In June of 2020, Ray Fisher put Joss Whedon and Warner Bros. on notice, accusing him of “gross, abusive, unprofessional, and completely unacceptable” conduct on the set of Justice League.
In an interview with The Hollywood Reporter, Fisher opens up about the ensuing investigation into allegations of racism, and what he says is a cover-up of Whedon’s behavior after he replaced Zack Snyder on the set of the film in 2017.
Fisher says that when Whedon asked him for feedback to changes on the script, what Whedon really wanted was “fulsome praise.” He says Whedon cut him off, saying: “It feels like I'm taking notes right now, and I don't like taking notes from anybody — not even Robert Downey Jr.“
They continued to clash, and DC Films co-chairman Geoff Johns sided with Whedon, telling Fisher to play the Cyborg character less like Frankenstein and more like Quasimodo. “I didn't have any intention of playing him as a jovial, cathedral-cleaning individual,” he says.
His concern over the portrayal of the character mounted, but producers and Whedon seemed unconcerned. He tells THR that “the assertion that a Black man would not have his own agency is just as racist as the conversations Warners leadership was having about the Justice League reshoots. I've been underestimated at every turn during this process and that is what has led us to this point. Had they taken me as seriously as they should have from the beginning, they would not have made as many foolish mistakes as they did in the process.”

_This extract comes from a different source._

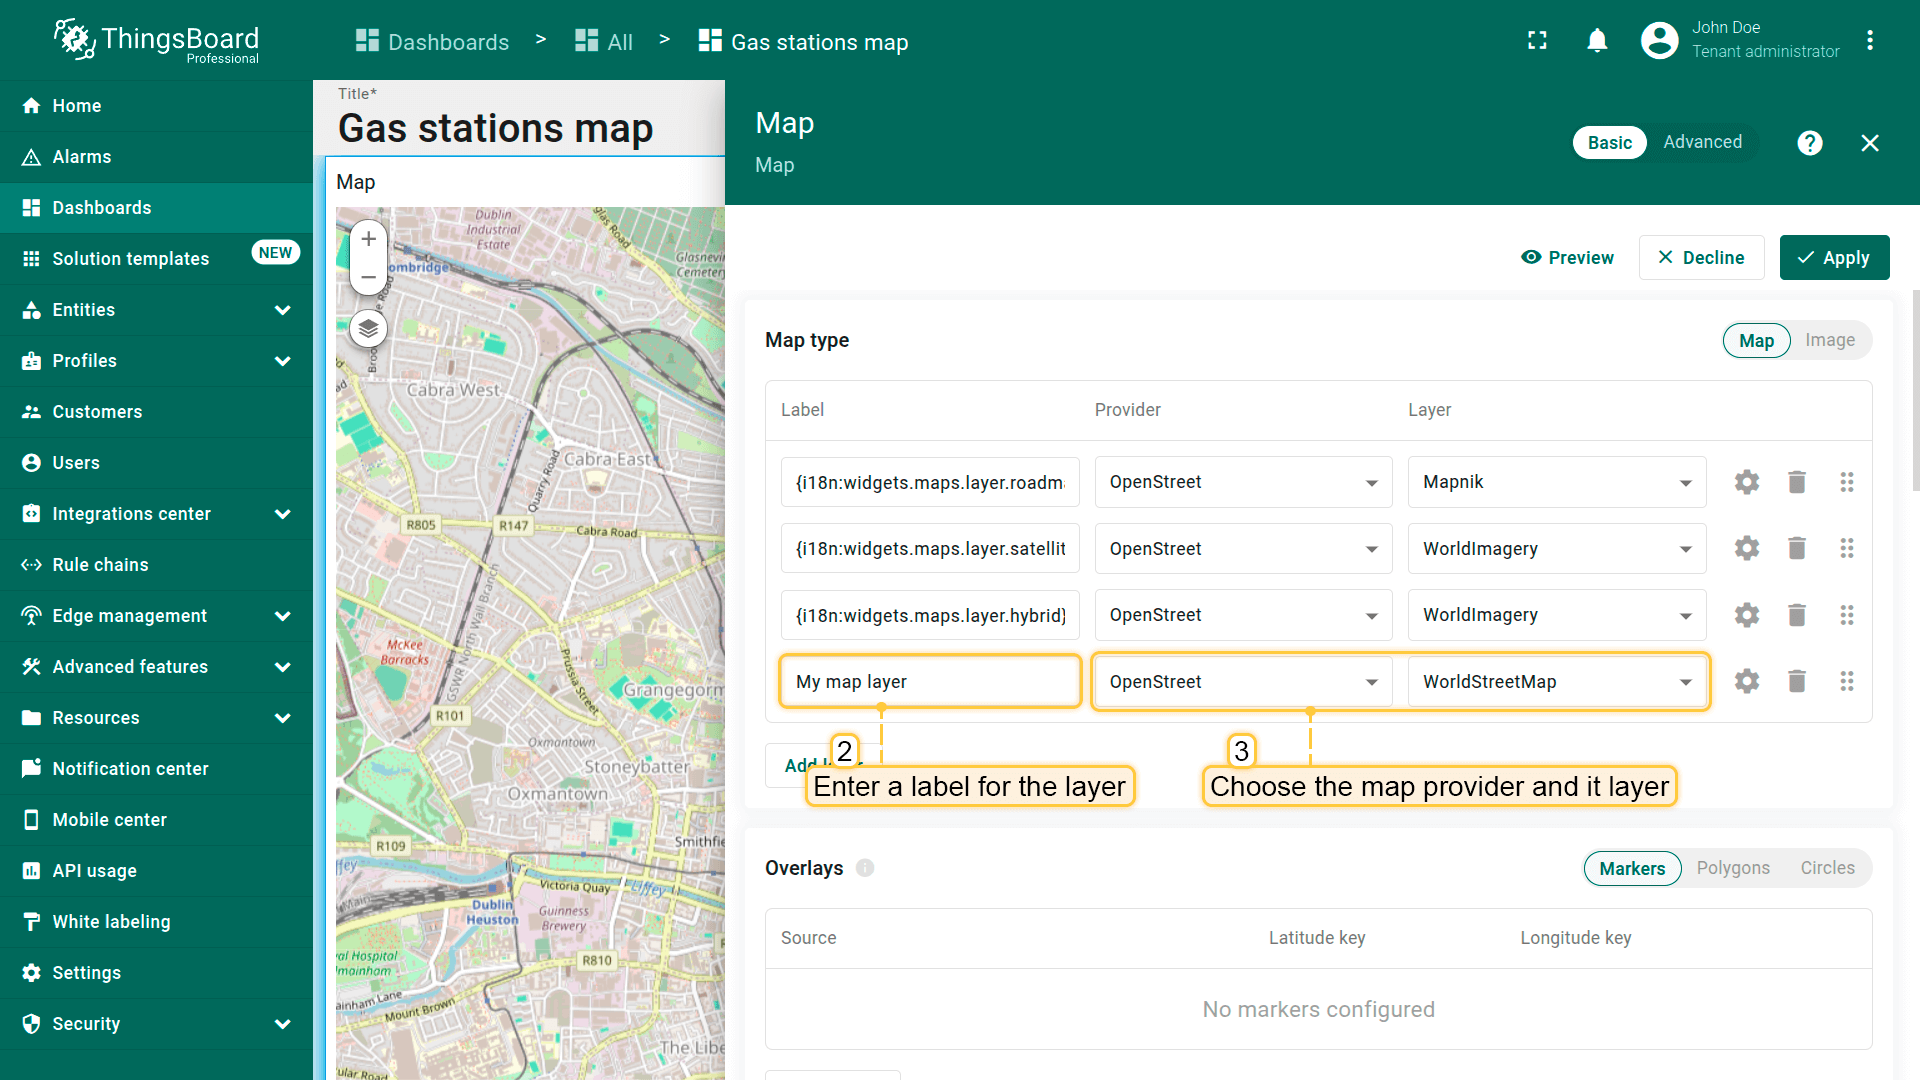Open Rule chains in sidebar
Screen dimensions: 1920x1080
[x=100, y=565]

Eventually, after Fisher continued to share his concerns on social media, Warner investigated. But nothing ever came of it.
Katherine Forrest, a former federal judge who conducted the WarnerMedia probe, tells THR in a statement that in interviews with more than 80 witnesses, she found “no credible support for claims of racial animus” or racial “insensitivity.” A WarnerMedia spokesperson notes that the company “made extraordinary effort to accommodate Mr. Fisher's concerns about the investigation and to ensure its fullness and fairness” and has “complete confidence in the investigation process and Forrest's conclusions.” Other leaders at Warners claimed that Snyder was directing Fisher’s complaints in a bid to regain control of the film.
He says that he believes things need to change. “I don't believe some of these people are fit for positions of leadership,” says Fisher, who explains he's not looking for anyone to be fired. “I don't want them excommunicated from Hollywood, but I don't think they should be in charge of the hiring and firing of other people.” Fisher knows he's not going to win that battle, but he feels a point has been made. “If I can't get accountability,” he says, “at least I can make people aware of who they're dealing with.”
Allegations also emerged about Gal Gadot‘s dealings with Whedon. According to the report, an unnamed source said that Gadot had concerns with the revised version of Justice League, including “issues about her character being more aggressive than her character in Wonder Woman.”
He reportedly threatened to derail her career if she didn’t comply. A witness on the production reportedly said that Whedon was “bragging that he had it out with Gal” after one of the clashes.
All of this comes against the backdrop of multiple allegations of abuse against Whedon by female stars who claim he bullied and verbally abused them.